» GIVEN TEXT
══════════

Anropologist explores plausibility of bulbs and tubers in the diet of early human ancestors
August 20, 2008
Roasting tubers, as shown in this photo of Hadza hunter-gatherers in Tanzania, enhances their digestibility, according to anthropologist Nate Dominy. Photo by N. Dominy.
(PhysOrg.com) -- It was a dirty job, but somebody had to do it. Anthropologist Nathaniel J. Dominy of the University of California, Santa Cruz, has advanced the investigation of the diet of early human ancestors by painstakingly measuring the mechanical properties of the underground parts of nearly 100 plant species across sub-Saharan Africa.
Call it the "chewability factor" if you will, but determining the relative toughness and hardness of rhizomes, tubers, corms, and bulbs was the next step in Dominy's exploration of the hypothesis that our earliest ancestors may have eaten a diet rich in plants, specifically their carbohydrate-rich underground storage organs (USOs).

══════════

» ACTION ITEM
Please write out the whole article about early human diets, word for word. The rows have no connection to the article.

» Stored data entries

══════════

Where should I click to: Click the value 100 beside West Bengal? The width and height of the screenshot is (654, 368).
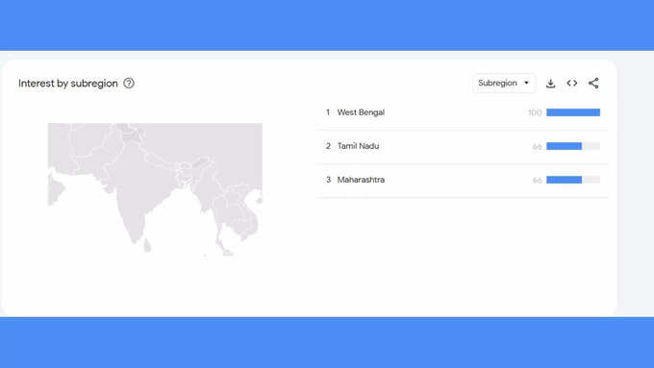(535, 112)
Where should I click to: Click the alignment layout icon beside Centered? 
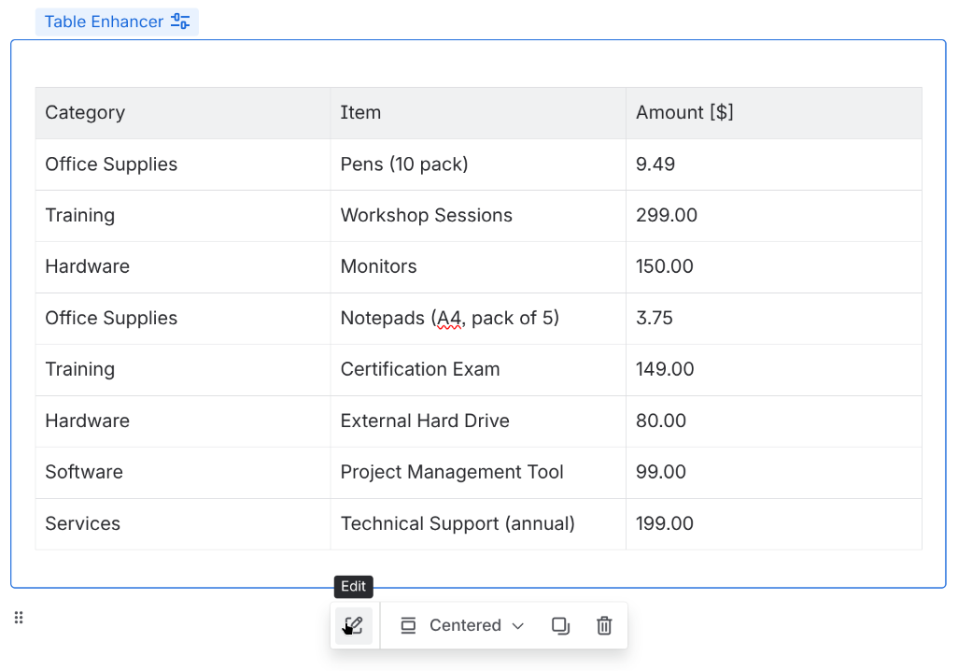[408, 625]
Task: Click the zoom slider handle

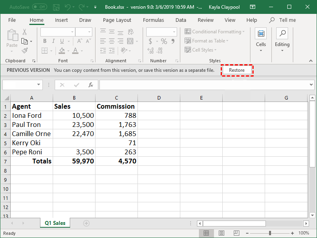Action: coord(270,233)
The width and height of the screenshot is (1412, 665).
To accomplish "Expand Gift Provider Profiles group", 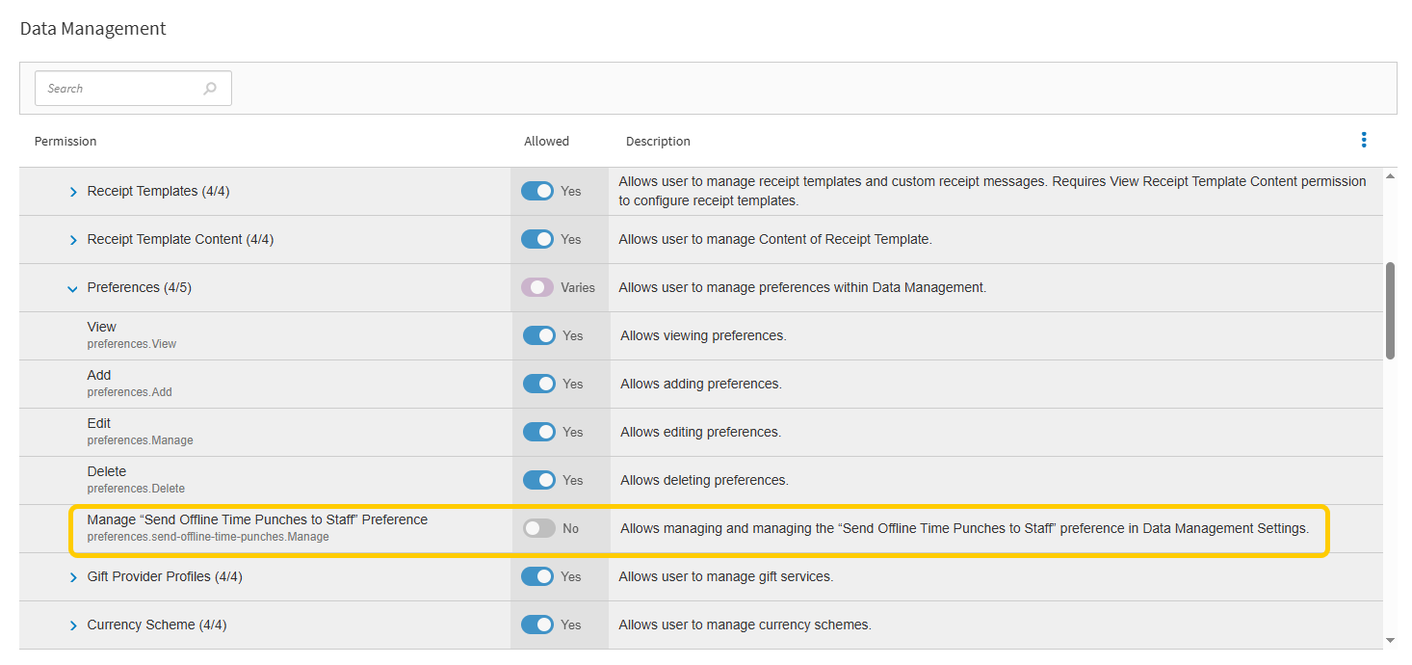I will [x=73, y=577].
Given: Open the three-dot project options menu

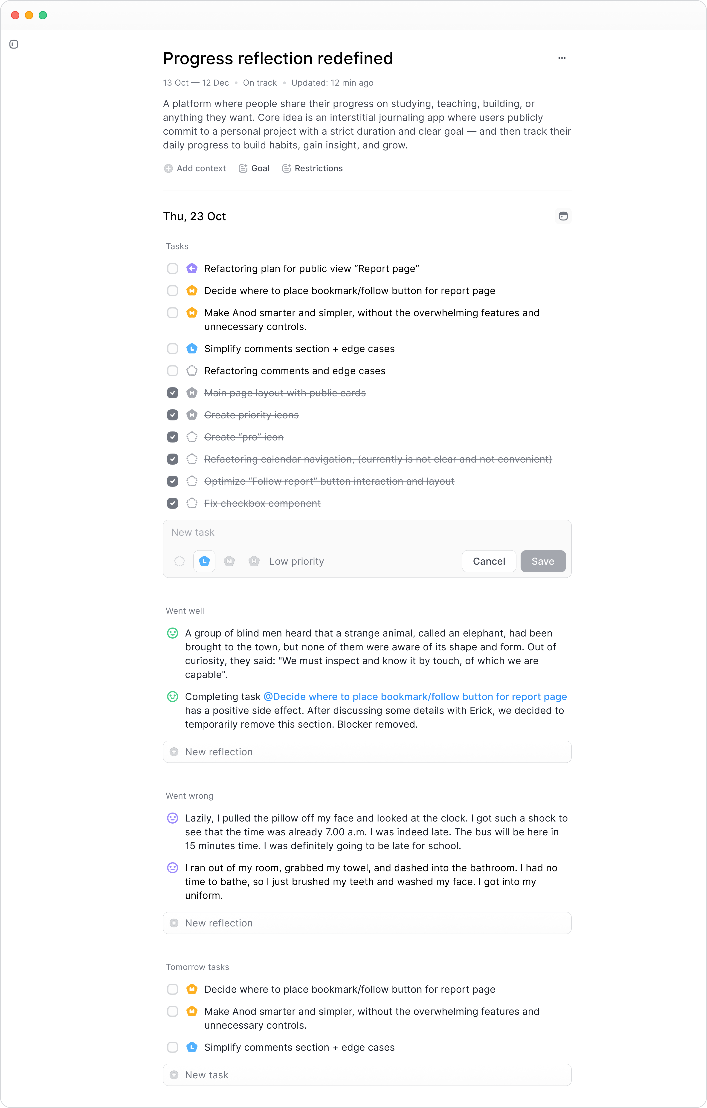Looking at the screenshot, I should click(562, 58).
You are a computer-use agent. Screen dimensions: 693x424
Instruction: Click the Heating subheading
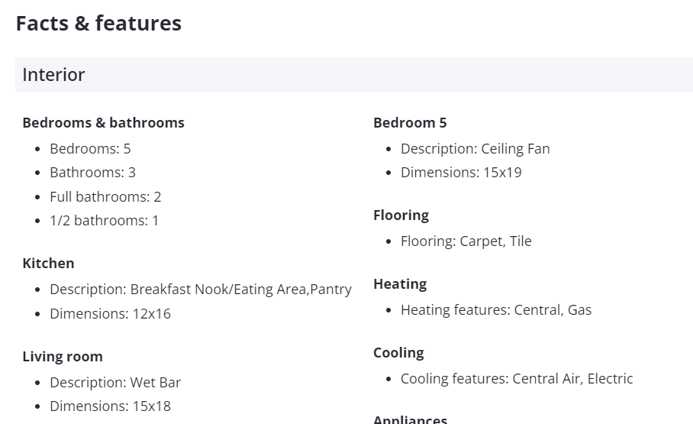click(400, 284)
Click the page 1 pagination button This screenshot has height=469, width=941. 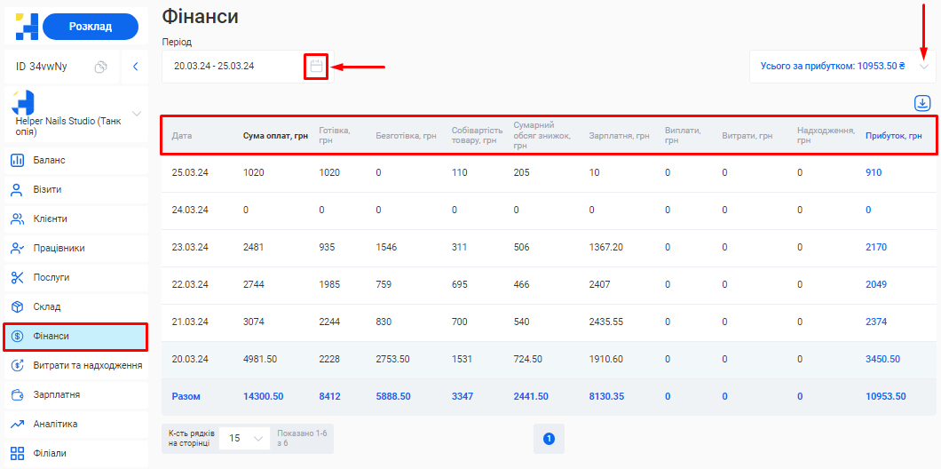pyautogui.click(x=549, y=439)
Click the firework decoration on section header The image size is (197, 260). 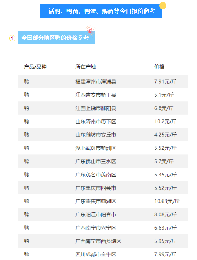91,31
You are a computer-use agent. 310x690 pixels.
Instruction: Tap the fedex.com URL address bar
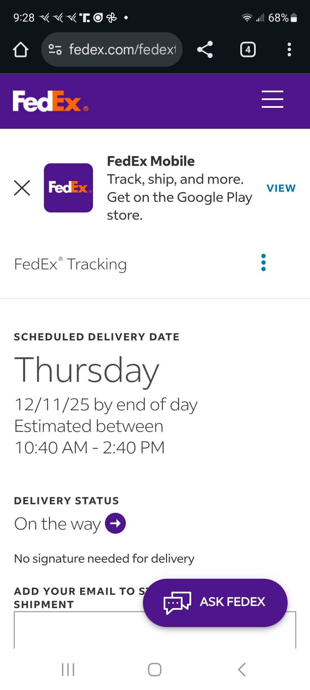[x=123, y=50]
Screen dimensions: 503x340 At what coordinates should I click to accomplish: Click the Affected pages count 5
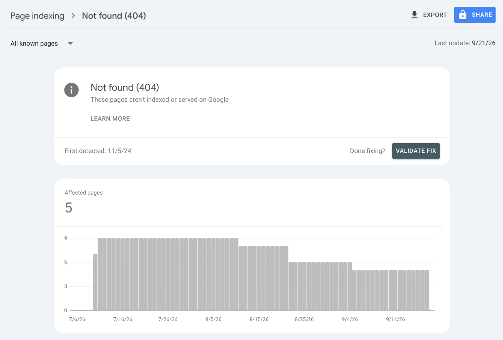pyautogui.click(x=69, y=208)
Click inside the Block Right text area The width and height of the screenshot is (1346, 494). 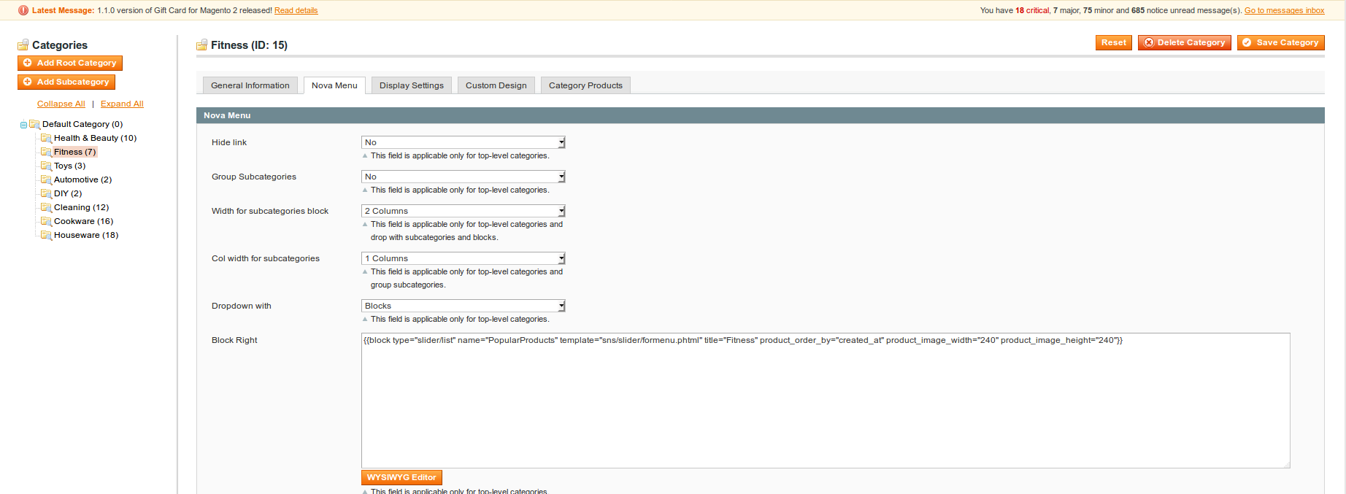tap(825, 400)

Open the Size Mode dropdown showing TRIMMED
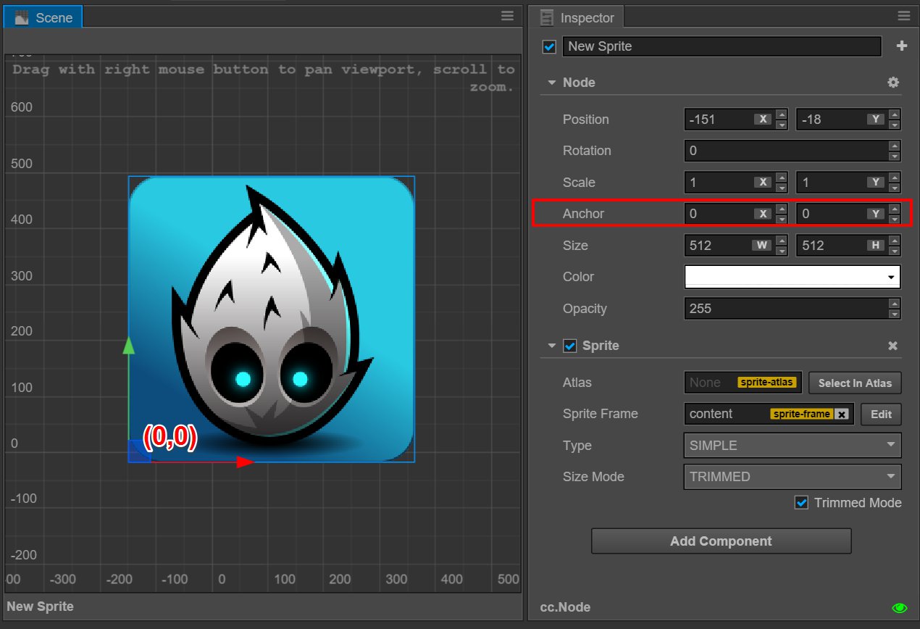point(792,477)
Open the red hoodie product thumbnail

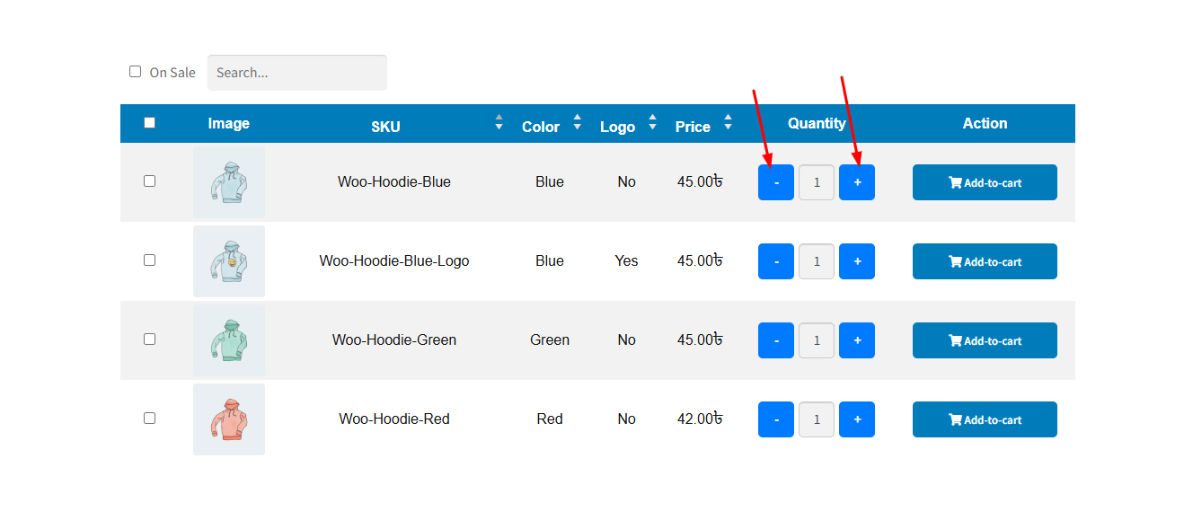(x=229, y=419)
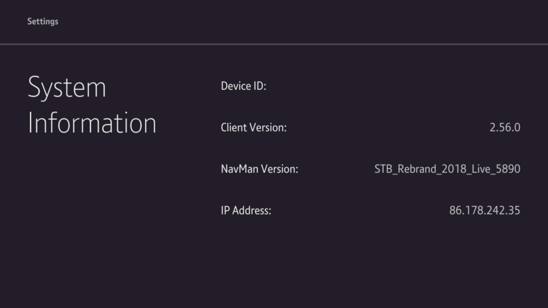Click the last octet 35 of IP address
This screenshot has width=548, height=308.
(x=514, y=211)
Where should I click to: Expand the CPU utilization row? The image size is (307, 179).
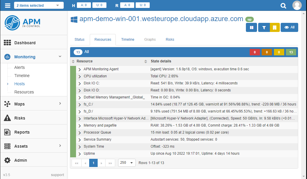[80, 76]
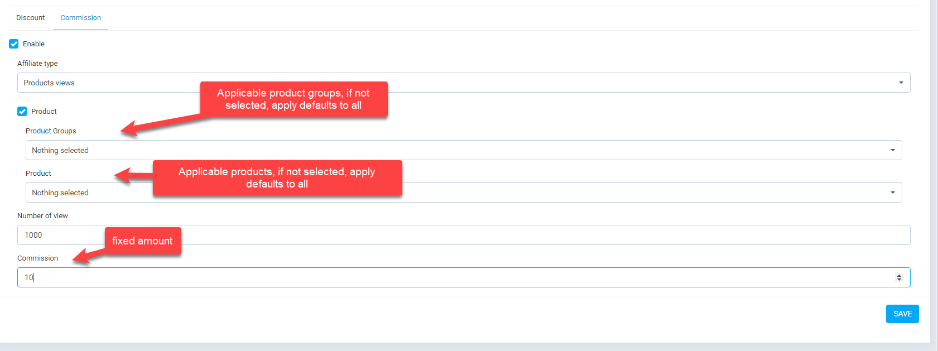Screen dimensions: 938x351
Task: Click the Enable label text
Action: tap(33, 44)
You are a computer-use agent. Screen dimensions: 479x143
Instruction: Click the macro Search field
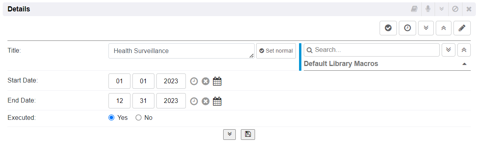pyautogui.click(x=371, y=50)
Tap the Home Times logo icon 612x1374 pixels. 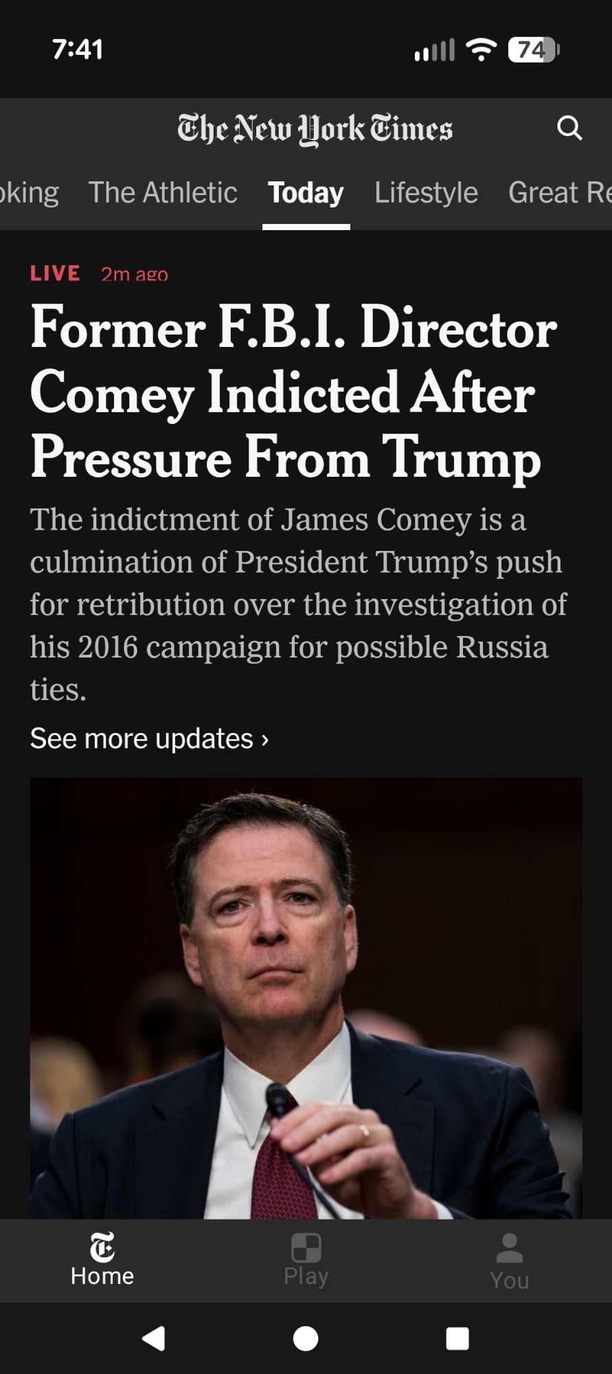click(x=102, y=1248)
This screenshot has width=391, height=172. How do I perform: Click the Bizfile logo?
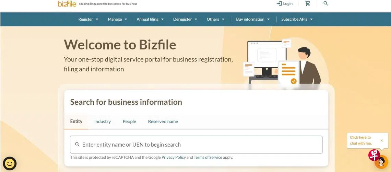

══════════

» TASK OUTPUT
Anropologist explores plausibility of bulbs and tubers in the diet of early human ancestors
August 20, 2008
Roasting tubers, as shown in this photo of Hadza hunter-gatherers in Tanzania, enhances their digestibility, according to anthropologist Nate Dominy. Photo by N. Dominy.
(PhysOrg.com) -- It was a dirty job, but somebody had to do it. Anthropologist Nathaniel J. Dominy of the University of California, Santa Cruz, has advanced the investigation of the diet of early human ancestors by painstakingly measuring the mechanical properties of the underground parts of nearly 100 plant species across sub-Saharan Africa.
Call it the "chewability factor" if you will, but determining the relative toughness and hardness of rhizomes, tubers, corms, and bulbs was the next step in Dominy's exploration of the hypothesis that our earliest ancestors may have eaten a diet rich in plants, specifically their carbohydrate-rich underground storage organs (USOs).